Zëro est sur le papier un groupe de post-rock qui sort ses disques sur le label Ici d’ailleurs. Par « post rock », il faut entendre « ce que vous allez écouter ne correspondra probablement pas à ce que vous attendez ». Par « Ici d’ailleurs », il faut entendre à peu près la même chose, le label étant passé maître dans l’art de surprendre ses auditeurs. Savoir que le groupe accompagne ces temps-ci Virginie Despentes dans certaines de ses lectures permet à la rigueur de commencer à se faire une idée. Mais quand on écoute leur titre San Francisco et qu’on a l’impression d’avoir allumé Fréquence Jazz, on a quand même la vague impression que quelqu’un se fout de notre gueule.

Trois, deux, un.

Pour comprendre un peu mieux d’où vient Zëro, il faut se replonger dans la scène noise et post-rock des années 1990. À l’époque, Eric Aldéa (guitare et chant) et Franck Laurino (batterie) font partie de Deity Guns (89-93), puis de Bästard (92-97), deux groupes avec lesquels ils défendront bec et ongles un rock bruitiste et expérimental, avec Sonic Youth comme grande inspiration. Plusieurs albums au compteur, une myriade de concerts… Les années passent et dans les manifs, les slogans « Balladur, ordure » laissent la place aux « Juppé, enculé », la K7 audio devient obsolète et sans qu’on s’en rende compte les nineties sont déjà derrière. J’essaie de la faire courte.

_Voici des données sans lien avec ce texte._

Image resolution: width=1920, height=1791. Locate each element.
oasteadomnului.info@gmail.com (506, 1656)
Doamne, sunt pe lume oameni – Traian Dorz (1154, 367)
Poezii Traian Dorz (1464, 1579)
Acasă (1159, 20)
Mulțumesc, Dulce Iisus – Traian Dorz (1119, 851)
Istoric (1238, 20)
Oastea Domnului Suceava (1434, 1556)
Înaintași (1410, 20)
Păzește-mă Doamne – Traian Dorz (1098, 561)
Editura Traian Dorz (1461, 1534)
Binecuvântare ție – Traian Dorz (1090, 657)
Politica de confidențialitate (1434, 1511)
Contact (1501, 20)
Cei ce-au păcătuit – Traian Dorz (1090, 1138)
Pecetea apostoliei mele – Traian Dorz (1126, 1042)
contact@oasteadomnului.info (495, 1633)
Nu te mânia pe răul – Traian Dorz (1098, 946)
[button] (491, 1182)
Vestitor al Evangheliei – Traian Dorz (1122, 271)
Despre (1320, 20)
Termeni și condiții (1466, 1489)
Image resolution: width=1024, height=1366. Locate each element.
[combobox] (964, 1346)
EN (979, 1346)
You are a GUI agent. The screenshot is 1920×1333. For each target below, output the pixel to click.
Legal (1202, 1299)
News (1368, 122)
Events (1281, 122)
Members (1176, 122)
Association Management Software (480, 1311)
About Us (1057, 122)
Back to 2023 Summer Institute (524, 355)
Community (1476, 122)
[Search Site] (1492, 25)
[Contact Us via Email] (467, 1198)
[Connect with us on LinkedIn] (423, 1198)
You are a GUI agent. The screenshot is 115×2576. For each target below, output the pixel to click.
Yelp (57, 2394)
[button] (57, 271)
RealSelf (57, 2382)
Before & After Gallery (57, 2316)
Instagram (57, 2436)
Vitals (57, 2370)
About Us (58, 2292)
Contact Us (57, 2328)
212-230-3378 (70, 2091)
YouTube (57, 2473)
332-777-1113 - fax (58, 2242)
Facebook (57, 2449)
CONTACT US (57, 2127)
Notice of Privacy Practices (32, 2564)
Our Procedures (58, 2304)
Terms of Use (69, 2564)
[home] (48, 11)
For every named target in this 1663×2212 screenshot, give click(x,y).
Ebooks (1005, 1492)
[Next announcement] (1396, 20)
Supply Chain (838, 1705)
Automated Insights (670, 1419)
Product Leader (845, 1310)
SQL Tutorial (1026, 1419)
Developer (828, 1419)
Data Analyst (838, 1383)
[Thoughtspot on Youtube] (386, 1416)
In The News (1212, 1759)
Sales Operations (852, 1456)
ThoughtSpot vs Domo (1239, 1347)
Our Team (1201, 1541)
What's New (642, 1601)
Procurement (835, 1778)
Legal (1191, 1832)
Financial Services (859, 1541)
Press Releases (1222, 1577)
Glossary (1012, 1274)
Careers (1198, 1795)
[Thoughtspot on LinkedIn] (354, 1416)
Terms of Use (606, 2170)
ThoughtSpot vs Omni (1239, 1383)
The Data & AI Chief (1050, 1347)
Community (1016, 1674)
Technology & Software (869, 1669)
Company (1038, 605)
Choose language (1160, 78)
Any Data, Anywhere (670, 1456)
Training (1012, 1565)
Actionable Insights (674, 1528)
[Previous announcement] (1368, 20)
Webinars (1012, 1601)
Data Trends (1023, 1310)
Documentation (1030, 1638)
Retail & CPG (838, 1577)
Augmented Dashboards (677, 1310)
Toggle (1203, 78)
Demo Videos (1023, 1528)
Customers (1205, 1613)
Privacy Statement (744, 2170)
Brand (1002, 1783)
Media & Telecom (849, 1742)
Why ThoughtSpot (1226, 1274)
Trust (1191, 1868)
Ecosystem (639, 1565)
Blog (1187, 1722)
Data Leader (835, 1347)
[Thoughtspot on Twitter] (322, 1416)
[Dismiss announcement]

Début 2000, les deux Lyonnais poursuivent leurs expérimentations : Franck avec Spade and Archer, Eric pour des créations de danse contemporaine et dans Narcophony, projet plus apaisé, qu’il fonde avec Ivan Chiossone (clavier et guitare). Tout ce beau monde se réunit en 2006 sous le nom de Zëro. Dix ans plus tard, ils sortent leur cinquième album : ‘San Francisco’.

Tout est dans le contraste.

Rien de plus rasoir que les disques sans relief où tous les morceaux dégagent la même énergie. Zëro, c’est un peu le cas inverse. Reste à savoir si les mecs sont des génies ou s’ils n’en ont tout simplement rien à foutre. Quoique les deux sont probablement un peu liés. Le disque alterne ainsi des passages d’une noirceur profonde, digne d’un Trent Reznor à qui on aurait annoncé une maladie incurable et des instants de grâce, lumineux, où le temps se suspend. Des moments de violence sonore rugueux, entrecoupés de titres doux comme de l’astrakan.

De la légèreté aussi, à l’image du riff de guitare accrocheur et de la batterie sautillante de Ich…ein groupie, le faux single de l’album, qui a le droit à son clip. Ambiance pop désabusée sur des images d’une blonde platine se trémoussant devant un groupe de rockeurs moustachus qu’on pourrait croire tout droit sortis d’un film érotique allemand des années 1970. En fait, c’est le cas. Je suis une groupie est vraiment un soft porn teuton sorti avant l’invention de la VHS. Clin d’œil ironique, private joke ou souvenir ému de dimanches soirs adolescents à attendre la fin de Culture Pub sur la six pour voir quelques bouts de fesses non cryptés… on ne saura pas.

Un album très riche donc, fourmillant d’idées, de paysages sonores et de bons morceaux, tout simplement. Les trente-cinq minutes de voyage s’achèvent sur cette ballade jazzy qui donne son titre à l’album, San Francisco, sorte de générique de fin du disque, ou alors d’un étrange feuilleton policier anglais. On imagine les noms défiler, on reprend notre respiration, on rallume la lumière et on s’en retourne à la vie réelle.